The Fed’s In A Box And People Are Starting To Notice
It’s long been an article of faith in the sound money community that the Fed, by bailing out every dysfunctional financial entity in sight, would eventually be forced to choose between the deflationary collapse of a mountain of bad debt and the inflationary chaos of a plunging currency.
That generation-defining crossroad is finally in sight.
On one hand, a tight labor market is pushing inflation to levels that normally call for higher interest rates:
source: tradingeconomics.com
source: tradingeconomics.com
Today’s Fed-heads are old enough to remember the 1970s, when failure to get inflation under control produced a decade-long monetary crisis that was only resolved with (not exaggerating here) interest rates approaching 20%.
On the other hand, the yield curve – the difference between long-term and short-term interest rates – is trending towards zero and will, if it keeps falling, invert, meaning that short rates will exceed long.
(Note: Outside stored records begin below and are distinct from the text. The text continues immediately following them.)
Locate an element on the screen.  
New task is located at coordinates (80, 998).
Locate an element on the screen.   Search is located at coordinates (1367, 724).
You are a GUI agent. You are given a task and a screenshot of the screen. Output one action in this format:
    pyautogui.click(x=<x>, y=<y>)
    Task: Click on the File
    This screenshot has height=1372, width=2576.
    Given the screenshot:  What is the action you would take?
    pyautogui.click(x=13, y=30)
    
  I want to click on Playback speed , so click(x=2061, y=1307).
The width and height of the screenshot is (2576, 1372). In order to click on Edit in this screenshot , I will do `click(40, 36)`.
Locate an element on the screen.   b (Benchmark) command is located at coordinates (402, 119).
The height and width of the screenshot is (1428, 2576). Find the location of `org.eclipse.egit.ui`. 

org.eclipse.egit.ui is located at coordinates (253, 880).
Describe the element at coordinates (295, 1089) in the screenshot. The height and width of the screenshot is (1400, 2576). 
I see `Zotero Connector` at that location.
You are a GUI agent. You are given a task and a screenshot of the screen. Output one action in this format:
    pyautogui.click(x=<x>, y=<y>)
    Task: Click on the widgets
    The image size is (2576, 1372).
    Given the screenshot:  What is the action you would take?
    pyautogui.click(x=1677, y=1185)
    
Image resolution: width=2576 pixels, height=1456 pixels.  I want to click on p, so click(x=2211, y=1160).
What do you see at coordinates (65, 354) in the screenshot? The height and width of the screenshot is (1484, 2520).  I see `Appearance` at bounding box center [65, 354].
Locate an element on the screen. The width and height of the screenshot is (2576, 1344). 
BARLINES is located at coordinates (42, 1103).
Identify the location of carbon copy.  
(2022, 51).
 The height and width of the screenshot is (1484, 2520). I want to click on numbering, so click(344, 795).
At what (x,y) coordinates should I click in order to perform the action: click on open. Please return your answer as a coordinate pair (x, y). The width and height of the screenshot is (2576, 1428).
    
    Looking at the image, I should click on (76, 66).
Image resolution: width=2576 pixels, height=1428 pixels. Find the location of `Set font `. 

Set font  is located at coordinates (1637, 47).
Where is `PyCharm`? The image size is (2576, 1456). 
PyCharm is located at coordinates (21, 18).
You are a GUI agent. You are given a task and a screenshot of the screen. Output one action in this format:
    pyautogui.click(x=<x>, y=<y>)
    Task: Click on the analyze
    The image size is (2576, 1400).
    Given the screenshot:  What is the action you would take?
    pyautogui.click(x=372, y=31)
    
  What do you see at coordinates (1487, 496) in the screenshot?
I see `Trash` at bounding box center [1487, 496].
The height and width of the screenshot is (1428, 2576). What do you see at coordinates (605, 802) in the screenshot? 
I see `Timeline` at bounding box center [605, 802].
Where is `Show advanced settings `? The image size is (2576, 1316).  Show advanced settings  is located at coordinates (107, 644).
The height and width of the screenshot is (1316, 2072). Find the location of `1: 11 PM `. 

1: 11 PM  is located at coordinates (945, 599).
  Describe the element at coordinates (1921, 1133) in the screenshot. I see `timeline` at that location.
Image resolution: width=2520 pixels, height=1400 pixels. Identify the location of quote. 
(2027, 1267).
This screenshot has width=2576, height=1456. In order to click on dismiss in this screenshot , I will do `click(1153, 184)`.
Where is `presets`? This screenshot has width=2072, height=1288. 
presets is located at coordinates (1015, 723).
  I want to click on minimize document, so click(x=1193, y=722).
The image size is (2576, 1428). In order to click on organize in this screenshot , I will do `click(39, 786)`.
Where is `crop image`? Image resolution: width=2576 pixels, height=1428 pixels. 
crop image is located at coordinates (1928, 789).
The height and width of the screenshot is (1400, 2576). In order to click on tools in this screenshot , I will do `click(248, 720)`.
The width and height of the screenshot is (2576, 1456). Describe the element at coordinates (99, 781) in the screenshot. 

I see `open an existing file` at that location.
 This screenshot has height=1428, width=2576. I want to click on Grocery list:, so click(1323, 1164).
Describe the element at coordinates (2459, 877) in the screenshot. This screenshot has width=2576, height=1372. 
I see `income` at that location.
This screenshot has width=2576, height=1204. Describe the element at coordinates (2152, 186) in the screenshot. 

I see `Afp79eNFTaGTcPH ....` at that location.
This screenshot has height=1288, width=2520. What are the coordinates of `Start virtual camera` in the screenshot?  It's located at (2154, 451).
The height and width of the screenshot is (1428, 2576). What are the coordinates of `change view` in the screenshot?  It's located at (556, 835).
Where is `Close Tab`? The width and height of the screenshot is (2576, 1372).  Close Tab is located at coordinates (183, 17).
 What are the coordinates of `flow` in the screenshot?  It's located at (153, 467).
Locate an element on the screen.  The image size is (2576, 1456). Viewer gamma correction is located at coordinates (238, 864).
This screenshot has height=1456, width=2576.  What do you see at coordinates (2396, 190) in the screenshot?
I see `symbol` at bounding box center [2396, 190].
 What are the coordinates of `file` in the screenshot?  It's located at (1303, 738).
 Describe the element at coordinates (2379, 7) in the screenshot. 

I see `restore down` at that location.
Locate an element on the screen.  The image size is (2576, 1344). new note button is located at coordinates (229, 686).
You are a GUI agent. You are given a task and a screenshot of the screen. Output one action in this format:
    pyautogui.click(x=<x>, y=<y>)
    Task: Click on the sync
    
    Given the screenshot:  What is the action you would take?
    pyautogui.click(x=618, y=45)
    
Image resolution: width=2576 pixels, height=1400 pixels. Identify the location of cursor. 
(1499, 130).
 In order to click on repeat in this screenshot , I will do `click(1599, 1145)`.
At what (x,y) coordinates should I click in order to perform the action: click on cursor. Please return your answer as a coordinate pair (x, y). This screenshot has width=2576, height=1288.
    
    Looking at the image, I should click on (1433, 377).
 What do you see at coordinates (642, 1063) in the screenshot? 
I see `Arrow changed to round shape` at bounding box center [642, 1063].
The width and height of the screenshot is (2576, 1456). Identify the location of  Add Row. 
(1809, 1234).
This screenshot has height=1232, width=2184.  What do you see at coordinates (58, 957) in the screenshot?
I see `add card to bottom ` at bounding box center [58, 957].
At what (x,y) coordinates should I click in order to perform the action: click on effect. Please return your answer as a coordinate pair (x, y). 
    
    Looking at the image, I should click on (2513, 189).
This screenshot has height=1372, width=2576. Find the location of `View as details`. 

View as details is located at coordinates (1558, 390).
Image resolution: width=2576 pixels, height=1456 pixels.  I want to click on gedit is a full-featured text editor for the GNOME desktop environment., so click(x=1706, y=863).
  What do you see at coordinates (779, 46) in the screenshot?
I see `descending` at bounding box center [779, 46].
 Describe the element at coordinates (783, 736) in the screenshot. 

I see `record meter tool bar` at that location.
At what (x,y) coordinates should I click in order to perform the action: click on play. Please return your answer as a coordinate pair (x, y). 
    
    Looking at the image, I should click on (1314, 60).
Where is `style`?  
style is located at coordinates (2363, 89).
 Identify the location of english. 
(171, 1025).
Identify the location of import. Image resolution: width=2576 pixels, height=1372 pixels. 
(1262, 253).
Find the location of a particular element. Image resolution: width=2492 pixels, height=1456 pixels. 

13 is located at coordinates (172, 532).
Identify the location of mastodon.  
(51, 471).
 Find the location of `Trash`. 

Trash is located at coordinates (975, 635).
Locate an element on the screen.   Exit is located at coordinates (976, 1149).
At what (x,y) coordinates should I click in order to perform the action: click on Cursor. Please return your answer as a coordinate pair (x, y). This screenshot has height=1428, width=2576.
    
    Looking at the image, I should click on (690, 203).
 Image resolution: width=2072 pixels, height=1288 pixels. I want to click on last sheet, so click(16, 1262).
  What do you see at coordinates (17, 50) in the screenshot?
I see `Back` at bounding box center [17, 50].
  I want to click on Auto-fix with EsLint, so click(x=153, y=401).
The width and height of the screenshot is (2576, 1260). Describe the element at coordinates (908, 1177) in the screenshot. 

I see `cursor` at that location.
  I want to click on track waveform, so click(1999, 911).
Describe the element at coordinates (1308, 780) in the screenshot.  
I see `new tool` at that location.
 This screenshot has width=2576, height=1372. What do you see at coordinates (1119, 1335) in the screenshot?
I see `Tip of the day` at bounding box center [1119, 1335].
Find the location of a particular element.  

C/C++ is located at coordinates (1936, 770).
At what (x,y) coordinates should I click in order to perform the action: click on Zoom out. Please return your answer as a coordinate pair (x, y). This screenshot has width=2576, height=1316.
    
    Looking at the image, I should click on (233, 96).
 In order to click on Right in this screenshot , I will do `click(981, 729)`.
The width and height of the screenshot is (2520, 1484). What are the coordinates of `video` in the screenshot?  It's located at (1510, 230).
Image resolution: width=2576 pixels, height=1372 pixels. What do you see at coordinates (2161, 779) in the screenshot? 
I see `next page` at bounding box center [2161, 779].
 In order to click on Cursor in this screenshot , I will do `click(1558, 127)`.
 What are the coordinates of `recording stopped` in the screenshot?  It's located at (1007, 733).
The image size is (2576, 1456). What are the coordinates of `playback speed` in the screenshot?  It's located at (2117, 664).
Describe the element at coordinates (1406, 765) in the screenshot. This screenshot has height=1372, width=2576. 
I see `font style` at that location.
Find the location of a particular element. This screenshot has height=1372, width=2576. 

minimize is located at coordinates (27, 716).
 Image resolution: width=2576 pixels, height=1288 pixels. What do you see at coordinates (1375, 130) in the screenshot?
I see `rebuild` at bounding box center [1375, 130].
When this has happened in the past a recession has ensued.
With a system this highly leveraged it’s completely possible that the next recession will threaten the whole fiat currency/globalization/fractional reserve banking world. No one at the Fed wants to preside over that, leading some to view rising inflation as the lesser of two evils. See Atlanta Fed Chief Pledges to Oppose Hike Inverting Yield Curve.
A lot of people seem to be aware of the Fed’s dilemma. Here’s an excerpt from a recent Reuters article on the subject:
Fed’s Powell between a rock and hard place: Ignore the yield curve or tight job market?
Unemployment near a 20-year low screams at the U.S. Federal Reserve to raise interest rates or risk a too-hot economy. The bond market, not far from a state that typically precedes a recession, says not so fast.